[start DATA ENTRIES]

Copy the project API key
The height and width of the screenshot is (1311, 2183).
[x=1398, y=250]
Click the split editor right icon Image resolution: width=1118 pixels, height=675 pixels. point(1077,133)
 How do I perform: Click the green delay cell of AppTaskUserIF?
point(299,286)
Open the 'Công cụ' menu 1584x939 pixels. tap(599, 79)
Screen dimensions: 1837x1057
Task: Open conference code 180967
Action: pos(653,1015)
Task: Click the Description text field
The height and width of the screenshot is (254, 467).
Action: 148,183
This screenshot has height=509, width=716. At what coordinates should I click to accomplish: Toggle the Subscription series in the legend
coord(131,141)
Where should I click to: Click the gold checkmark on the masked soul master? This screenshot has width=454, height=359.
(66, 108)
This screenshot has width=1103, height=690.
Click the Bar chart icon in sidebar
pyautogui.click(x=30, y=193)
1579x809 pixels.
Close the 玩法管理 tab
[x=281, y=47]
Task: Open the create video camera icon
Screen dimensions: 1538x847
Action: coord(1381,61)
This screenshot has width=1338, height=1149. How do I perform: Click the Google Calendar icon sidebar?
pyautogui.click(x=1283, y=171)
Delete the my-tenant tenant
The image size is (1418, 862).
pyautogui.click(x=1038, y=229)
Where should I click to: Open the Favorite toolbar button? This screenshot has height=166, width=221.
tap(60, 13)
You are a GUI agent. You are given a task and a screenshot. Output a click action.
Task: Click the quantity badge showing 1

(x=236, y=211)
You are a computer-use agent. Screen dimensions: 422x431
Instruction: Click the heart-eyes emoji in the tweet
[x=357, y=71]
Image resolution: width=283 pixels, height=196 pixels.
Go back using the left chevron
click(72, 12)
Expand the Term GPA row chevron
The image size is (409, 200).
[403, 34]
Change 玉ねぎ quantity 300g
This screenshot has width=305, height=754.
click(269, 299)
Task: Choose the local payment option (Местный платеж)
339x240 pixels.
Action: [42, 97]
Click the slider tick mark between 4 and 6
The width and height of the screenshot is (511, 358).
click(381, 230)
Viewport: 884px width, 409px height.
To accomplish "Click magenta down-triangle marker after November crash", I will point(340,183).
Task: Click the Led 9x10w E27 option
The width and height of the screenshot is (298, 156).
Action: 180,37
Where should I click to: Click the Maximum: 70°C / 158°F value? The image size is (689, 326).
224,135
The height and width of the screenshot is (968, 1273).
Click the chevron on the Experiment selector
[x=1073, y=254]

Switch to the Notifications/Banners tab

[end DATA ENTRIES]

■ OBJECTIVE:
Can you give back, word for word, everything from the row containing "How do I perform: Click the green" down to the row containing "Action: 148,183", with both of those rows included?

■ RESPONSE:
 How do I perform: Click the green delay cell of AppTaskUserIF?
point(299,286)
Open the 'Công cụ' menu 1584x939 pixels. tap(599, 79)
Screen dimensions: 1837x1057
Task: Open conference code 180967
Action: pos(653,1015)
Task: Click the Description text field
The height and width of the screenshot is (254, 467).
Action: 148,183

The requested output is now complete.